**Your instructions**
From the article on the St. Paul Unions below, reproduce the text between "Contrary to popular" and "ephemeral Union Association.", inclusive, swapping "ephemeral" for "short-lived".

The St. Paul Unions: Minnesota’s First Fling in the Majors

This article was written by Stew Thornley

This article was published in 1980 Baseball Research Journal

Contrary to popular belief, so goes the old joke, the Minnesota Twins are not actually twins; one is adopted. Contrary to another commonly held belief, the Twins are not Minnesota’s first representative in major league baseball. That distinction belongs to the St. Paul Base Ball Club, which, in 1884, played nine games in the ephemeral Union Association.

In 1884 five national baseball associations were in existence; the National League, American Association, Northwestern League, Eastern League and Union Association. The first four were allied organizations and the latter was independent. The allied organizations were determined to wipe out the Union Association and threatened expulsion to any member of their various clubs who engaged in a game with clubs of the UA.

Founded by St. Louis millionaire Henry V. Lucas, who served as league president and manager of the St. Louis team, the Union Association joined the National League and American Association as major leagues, the first-time organized baseball had three major leagues. The new association challenged the reserve rule (now known as the reserve clause) and was able to lure players from the other leagues. In the end it was this theft that caused the UA’s downfall as their own players were, in turn, raided by the other leagues.

**Raw data**
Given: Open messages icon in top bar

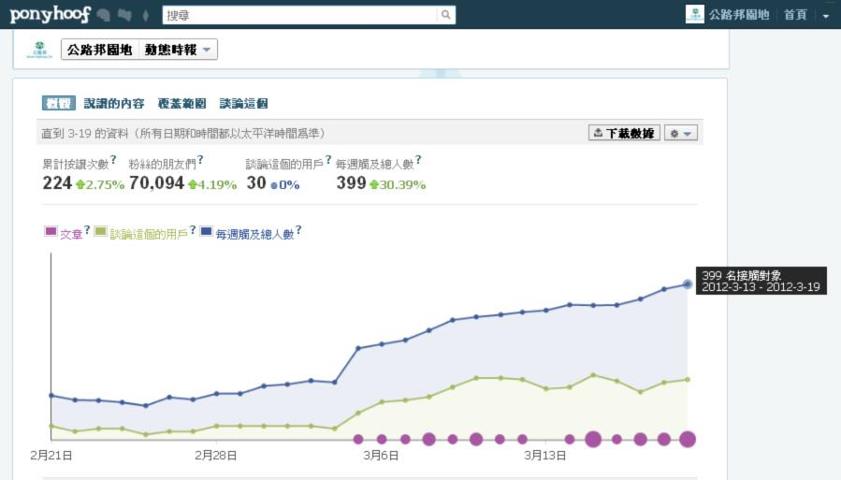Looking at the screenshot, I should pos(124,15).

**Result below**
Contrary to popular belief, so goes the old joke, the Minnesota Twins are not actually twins; one is adopted. Contrary to another commonly held belief, the Twins are not Minnesota’s first representative in major league baseball. That distinction belongs to the St. Paul Base Ball Club, which, in 1884, played nine games in the short-lived Union Association.